» WHAT YOU HAVE TO DO
Could you set down exactly the lines in the records below between the line holding "The image size is (2417, 1512)." and the line holding "Click Muçibabë in", inclusive?
** Opening DATA block **
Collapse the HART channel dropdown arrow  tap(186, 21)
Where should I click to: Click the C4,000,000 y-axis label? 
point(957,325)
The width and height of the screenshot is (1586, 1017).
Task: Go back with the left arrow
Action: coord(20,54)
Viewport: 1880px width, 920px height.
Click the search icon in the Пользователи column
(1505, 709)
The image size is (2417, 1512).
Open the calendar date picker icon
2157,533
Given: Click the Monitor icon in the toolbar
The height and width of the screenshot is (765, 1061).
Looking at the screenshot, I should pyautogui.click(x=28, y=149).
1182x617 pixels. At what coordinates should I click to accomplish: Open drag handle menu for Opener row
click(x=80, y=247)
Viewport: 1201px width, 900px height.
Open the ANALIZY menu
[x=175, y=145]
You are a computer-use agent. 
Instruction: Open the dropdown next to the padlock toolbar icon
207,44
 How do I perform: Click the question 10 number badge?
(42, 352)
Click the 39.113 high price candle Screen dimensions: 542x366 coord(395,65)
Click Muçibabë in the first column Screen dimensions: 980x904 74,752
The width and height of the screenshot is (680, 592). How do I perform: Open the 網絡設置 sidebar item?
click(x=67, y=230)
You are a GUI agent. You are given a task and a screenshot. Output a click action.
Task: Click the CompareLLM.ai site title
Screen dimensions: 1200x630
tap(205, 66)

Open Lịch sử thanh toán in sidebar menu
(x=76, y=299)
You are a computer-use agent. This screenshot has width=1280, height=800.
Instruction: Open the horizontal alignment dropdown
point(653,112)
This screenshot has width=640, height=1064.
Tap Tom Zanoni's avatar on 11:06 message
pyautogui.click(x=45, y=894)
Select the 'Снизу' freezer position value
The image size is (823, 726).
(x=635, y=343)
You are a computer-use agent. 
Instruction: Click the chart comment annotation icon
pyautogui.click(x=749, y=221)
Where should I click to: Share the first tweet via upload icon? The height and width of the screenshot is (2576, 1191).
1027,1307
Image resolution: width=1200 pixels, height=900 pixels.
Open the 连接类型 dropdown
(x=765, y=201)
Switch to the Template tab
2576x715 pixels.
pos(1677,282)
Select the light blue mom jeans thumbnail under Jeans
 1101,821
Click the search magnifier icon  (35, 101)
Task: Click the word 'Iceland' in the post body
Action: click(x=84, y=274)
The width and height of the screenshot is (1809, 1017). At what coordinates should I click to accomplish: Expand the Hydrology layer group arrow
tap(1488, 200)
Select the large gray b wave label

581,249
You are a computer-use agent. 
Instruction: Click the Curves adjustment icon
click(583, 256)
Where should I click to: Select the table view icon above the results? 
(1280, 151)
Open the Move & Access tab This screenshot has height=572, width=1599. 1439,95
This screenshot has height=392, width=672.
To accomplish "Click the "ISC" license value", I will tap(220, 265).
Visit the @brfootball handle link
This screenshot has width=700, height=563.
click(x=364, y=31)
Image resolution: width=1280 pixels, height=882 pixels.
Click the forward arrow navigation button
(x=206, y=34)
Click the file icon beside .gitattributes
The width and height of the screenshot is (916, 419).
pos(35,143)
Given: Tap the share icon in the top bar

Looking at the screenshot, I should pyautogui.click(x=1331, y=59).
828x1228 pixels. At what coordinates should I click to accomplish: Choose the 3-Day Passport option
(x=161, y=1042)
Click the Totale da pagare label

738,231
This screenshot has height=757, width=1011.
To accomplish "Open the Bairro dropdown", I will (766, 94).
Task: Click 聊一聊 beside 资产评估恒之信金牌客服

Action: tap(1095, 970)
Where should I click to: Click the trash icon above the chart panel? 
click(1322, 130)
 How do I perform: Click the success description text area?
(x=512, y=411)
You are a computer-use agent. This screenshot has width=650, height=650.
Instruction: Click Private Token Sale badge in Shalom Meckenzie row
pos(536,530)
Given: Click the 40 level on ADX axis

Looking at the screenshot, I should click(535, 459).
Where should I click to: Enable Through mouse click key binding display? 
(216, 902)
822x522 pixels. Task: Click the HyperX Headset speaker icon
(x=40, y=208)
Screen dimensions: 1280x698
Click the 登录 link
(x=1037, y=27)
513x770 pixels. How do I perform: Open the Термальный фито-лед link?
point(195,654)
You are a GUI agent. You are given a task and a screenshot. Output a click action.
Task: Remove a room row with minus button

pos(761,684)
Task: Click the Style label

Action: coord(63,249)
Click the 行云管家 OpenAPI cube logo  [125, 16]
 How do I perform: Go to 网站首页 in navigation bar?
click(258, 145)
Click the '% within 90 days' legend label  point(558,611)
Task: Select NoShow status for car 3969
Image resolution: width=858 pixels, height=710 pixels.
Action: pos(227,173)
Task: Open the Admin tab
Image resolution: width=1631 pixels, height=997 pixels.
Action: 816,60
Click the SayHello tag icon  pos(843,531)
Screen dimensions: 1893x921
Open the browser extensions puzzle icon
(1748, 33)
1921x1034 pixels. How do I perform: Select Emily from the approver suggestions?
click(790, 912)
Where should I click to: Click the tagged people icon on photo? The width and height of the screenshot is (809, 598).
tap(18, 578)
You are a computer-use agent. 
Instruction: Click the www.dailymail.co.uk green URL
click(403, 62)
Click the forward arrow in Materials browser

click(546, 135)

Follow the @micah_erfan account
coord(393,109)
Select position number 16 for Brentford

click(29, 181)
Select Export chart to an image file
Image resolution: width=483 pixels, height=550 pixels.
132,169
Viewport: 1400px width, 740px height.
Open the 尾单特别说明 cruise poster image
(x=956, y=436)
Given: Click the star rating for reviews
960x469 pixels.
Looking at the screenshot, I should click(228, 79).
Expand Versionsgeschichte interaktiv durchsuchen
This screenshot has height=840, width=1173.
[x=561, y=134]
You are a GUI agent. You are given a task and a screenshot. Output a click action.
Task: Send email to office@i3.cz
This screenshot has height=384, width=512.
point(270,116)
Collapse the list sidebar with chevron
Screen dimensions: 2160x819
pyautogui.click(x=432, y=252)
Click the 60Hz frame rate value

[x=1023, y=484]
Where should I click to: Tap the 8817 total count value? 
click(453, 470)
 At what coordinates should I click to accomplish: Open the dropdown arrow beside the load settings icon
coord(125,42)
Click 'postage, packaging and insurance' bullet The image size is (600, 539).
** Closing DATA block **
» COMPLETED TASK
The image size is (2417, 1512).
Open the calendar date picker icon
2157,533
Given: Click the Monitor icon in the toolbar
The height and width of the screenshot is (765, 1061).
Looking at the screenshot, I should pyautogui.click(x=28, y=149).
1182x617 pixels. At what coordinates should I click to accomplish: Open drag handle menu for Opener row
click(x=80, y=247)
Viewport: 1201px width, 900px height.
Open the ANALIZY menu
[x=175, y=145]
You are a computer-use agent. 
Instruction: Open the dropdown next to the padlock toolbar icon
207,44
 How do I perform: Click the question 10 number badge?
(42, 352)
Click the 39.113 high price candle Screen dimensions: 542x366 coord(395,65)
Click Muçibabë in the first column Screen dimensions: 980x904 74,752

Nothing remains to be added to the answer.